Today, we live in a “post demographic” world. Simply put, this  means consumers have changed. The way we all interact with brands has evolved considerably in recent years. Consumers continually construct and reconstruct their own identities, rebelling against top-down driven “norms” handed to them by the advertisements of old. The clear delineations between consumers based on gender, age, income, education, or ethnicity are not as useful as they once seemed.

Take, for example, a young woman working in finance with a high level of disposable income and a middle-aged man working in education with a lower level of disposable income. From the outside it might seem that these two wouldn’t have much in common. However, they very well may have more values or experiences in common than demographic data alone would suggest.  

In this world, where commonality is not defined by demographics, the ramifications of sub-standard consumer segmentation are massive; ultimately leading to mediocre brand messaging, marketing campaigns, and advertising.

Real World Applications 

Suppose you conduct a market research project to understand how likely consumers are to purchase a new household good. For this project, you collect data from 1,000 respondents, from general demographic information to price, brand image, and quality sensitivity. 

Traditional consumer segmentation methods may have revealed that females are much more likely to purchase your new household product than their male counterparts . Or perhaps when you cut the data according to age, you found out that Gen Z cared more about brand image than Gen X did.

But, is that truly the only way these consumers are similar? Age and gender alone? Let’s circle back to our original suggestion and let the data to do all the talking. We can do this by using a type of machine learning algorithm known as unsupervised learning. This allows us to segment the data according to how the data behaves and cluster consumers into the most homogenous and efficient groups.

The results may show something like the graph below; a three-dimensional cluster analysis where the similarities shared in each group are based on how important quality, image, and price were, not based on a predetermined demographic split. With this information mapped out, each persona tells us a different story.

The first cluster, denoted in red on the graph above, scored low on sensitivity to price, but higher on product quality and brand image. The second cluster, in blue, scored much higher on price sensitivity, lower on caring about product quality and lower on brand image, while the third cluster, in yellow on the graph, scored medium on price, and the highest on caring about both product quality and brand image.



The interesting part? Each cluster is a mix of demographic variables!

All of these unique personas can tell us what these consumers value and, by extension, what type of messaging resonates with them.

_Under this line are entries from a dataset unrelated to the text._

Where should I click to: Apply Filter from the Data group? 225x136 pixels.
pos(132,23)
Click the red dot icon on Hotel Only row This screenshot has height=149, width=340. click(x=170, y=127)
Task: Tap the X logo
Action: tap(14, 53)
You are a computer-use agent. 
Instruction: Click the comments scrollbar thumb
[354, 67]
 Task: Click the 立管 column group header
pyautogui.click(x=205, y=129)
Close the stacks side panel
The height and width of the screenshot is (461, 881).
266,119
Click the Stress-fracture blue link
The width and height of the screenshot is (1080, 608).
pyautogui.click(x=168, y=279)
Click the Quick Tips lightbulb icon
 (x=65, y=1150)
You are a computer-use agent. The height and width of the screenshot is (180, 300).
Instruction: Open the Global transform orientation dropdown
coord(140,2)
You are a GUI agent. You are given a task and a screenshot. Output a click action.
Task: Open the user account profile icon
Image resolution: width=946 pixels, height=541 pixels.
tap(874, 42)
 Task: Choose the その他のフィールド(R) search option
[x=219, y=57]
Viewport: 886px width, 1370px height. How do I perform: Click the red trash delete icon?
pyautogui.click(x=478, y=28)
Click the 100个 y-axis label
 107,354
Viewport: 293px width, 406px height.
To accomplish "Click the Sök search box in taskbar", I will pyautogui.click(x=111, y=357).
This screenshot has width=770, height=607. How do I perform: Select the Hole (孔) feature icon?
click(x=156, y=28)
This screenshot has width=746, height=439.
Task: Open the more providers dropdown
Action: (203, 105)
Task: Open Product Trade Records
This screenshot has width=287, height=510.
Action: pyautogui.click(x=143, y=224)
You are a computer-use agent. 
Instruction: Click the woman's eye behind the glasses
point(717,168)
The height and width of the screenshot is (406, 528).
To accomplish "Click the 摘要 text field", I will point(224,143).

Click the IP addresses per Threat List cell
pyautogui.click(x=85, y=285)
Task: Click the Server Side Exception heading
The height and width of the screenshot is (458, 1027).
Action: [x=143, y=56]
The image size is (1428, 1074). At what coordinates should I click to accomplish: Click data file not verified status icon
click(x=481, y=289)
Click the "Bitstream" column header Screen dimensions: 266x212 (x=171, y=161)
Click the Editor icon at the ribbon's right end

Best Practices to Keep in Mind

Remember, the purpose of learning is growth. So collecting the right data is only half of the equation, you’ve then got to make sure you use that data in the right ways. To do just that, keep in mind the following:  

  • Demographics never tell us the whole story. To understand your audience, you have to collect data related to who they are, what they value, and what motivates them.
  • Consumer  behavior is constantly shifting and evolving. If you want to keep pace, conduct market segmentation frequently to ensure your marketing is up to date and on target for results.
  • By collecting data about consumer’s online habits, you can refine your strategies further. Just make sure to adapt your marketing plan to meet the motivations of these newly discovered market segments.
  • Complement traditional consumer segmentation with machine learning processes, like those applied by SightX. Every statistical method comes with its own set of assumptions. Even "no assumption" is an assumption. 
  • Always be open to learning from the data you collect, whether it confirms your strategy or challenges your thinking.

When it comes down to it, staying relevant to your audience is the only way to build long-term brand equity and loyalty. SightX allows you to use multiple tools to create and discover your consumer segments. Manually develop predetermined segments, or let our platform automatically create them for you based on behavioral or psychographic data. 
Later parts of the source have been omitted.